The purpose of this inspection was to confirm that the partially cleared individual that was living in the home has moved out and is no longer residing in the home. LPA conducted an inspection of the entire home, including rooms that are inaccessible to children in care, as well as the garage. LPA did not observe any other items that could potentially belong to the individual who previously occupied the home. The bedroom formerly occupied by the individual was empty of clothing or any personal belongings.

LPA reminded Licensee that prior to working, residing, or volunteering in a licensed facility, all individuals subject to a criminal record review must obtain criminal record clearance.

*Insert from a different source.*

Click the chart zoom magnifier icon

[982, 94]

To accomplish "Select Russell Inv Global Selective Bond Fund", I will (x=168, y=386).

Licensee stated she understands.

Per California Code of Regulations, Title 22, Division 12, Chapter 3, no deficiency was cited today.

A Notice of Site Visit (LIC 9213) was provided to the Licensee and must be posted for 30 days.

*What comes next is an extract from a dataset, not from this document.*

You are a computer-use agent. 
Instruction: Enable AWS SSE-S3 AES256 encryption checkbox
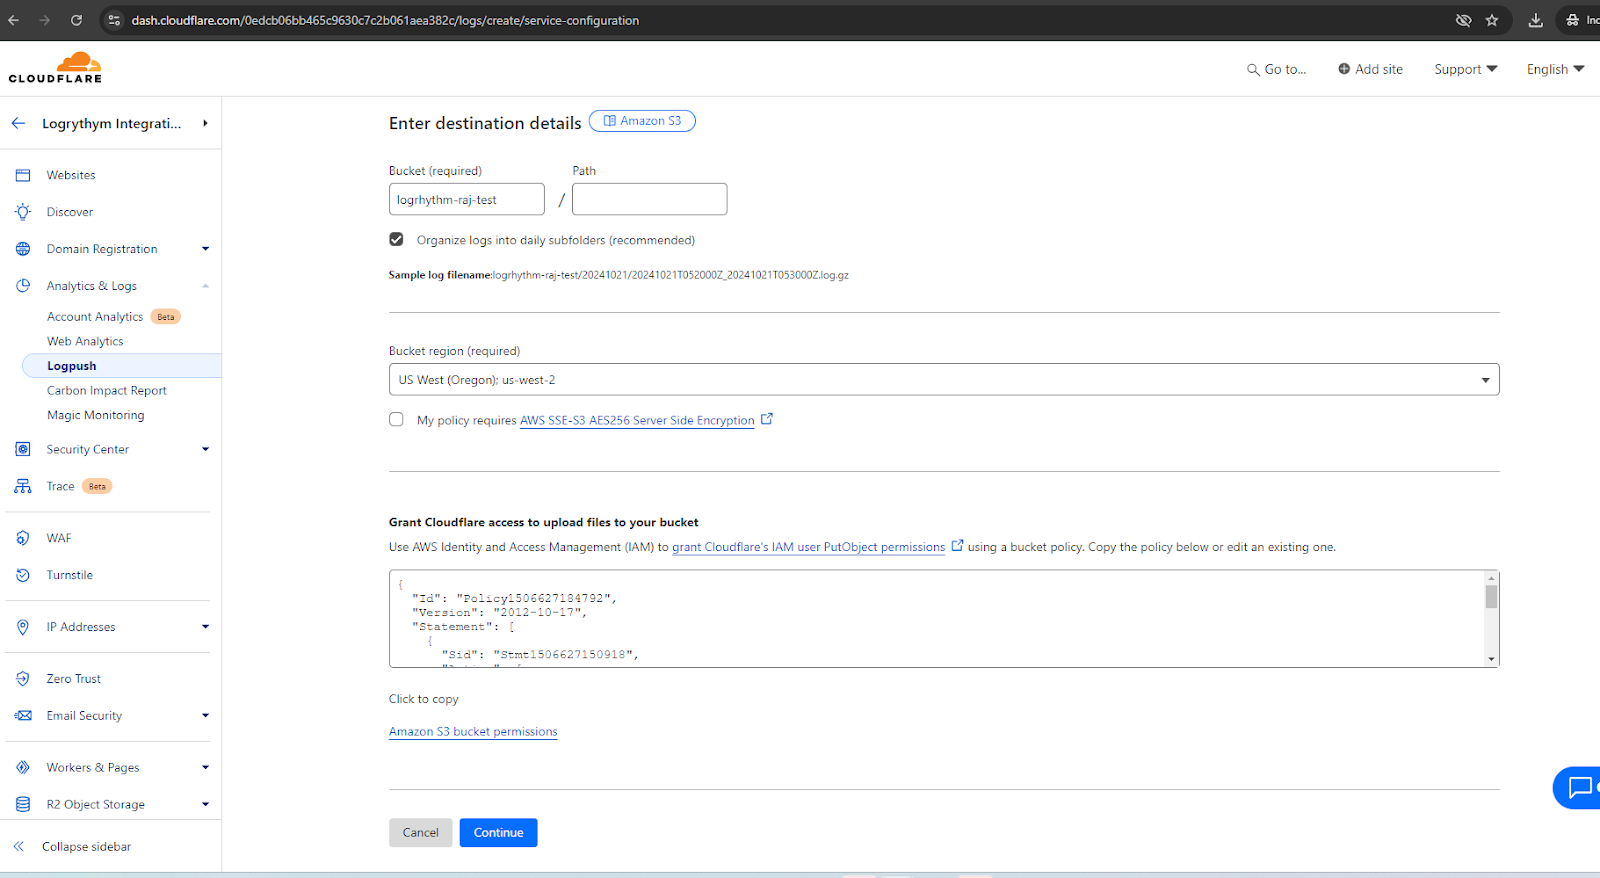point(397,420)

SUPERVISORS NAME: Diana deLeon
LICENSING EVALUATOR NAME: Angelica Slaughter
LICENSING EVALUATOR SIGNATURE: DATE: 05/20/2022
I acknowledge receipt of this form and understand my licensing appeal rights as explained and received.
FACILITY REPRESENTATIVE SIGNATURE: DATE: 05/20/2022
This report must be available at Child Care and Group Home facilities for public review for 3 years.